(Dataset entries)
---------------

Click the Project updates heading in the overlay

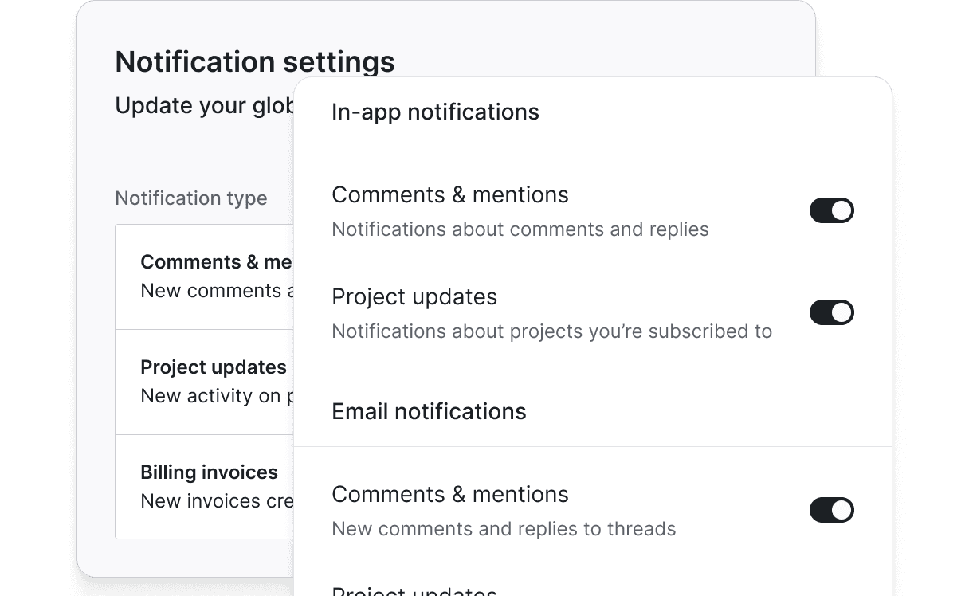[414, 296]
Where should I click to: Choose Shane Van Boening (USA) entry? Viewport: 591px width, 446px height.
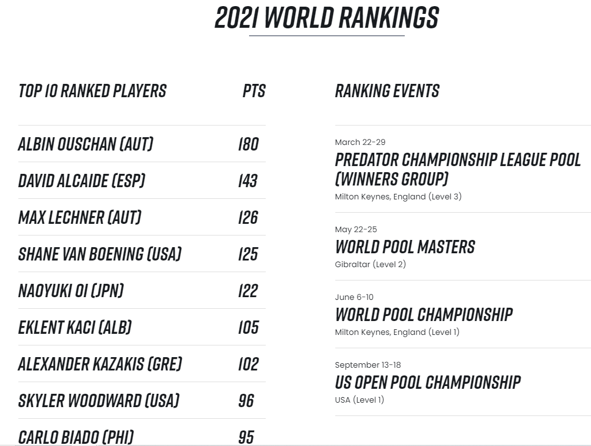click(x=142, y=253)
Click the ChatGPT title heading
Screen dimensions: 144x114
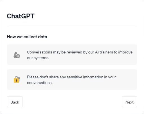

---------------

▸ Task item
Restate word for word only the lines that run from the line holding "Click the ChatGPT title heading" to the end of the data, both ends kept, leaving every picture out.

▸ Response to this exercise
Click the ChatGPT title heading
Screen dimensions: 144x114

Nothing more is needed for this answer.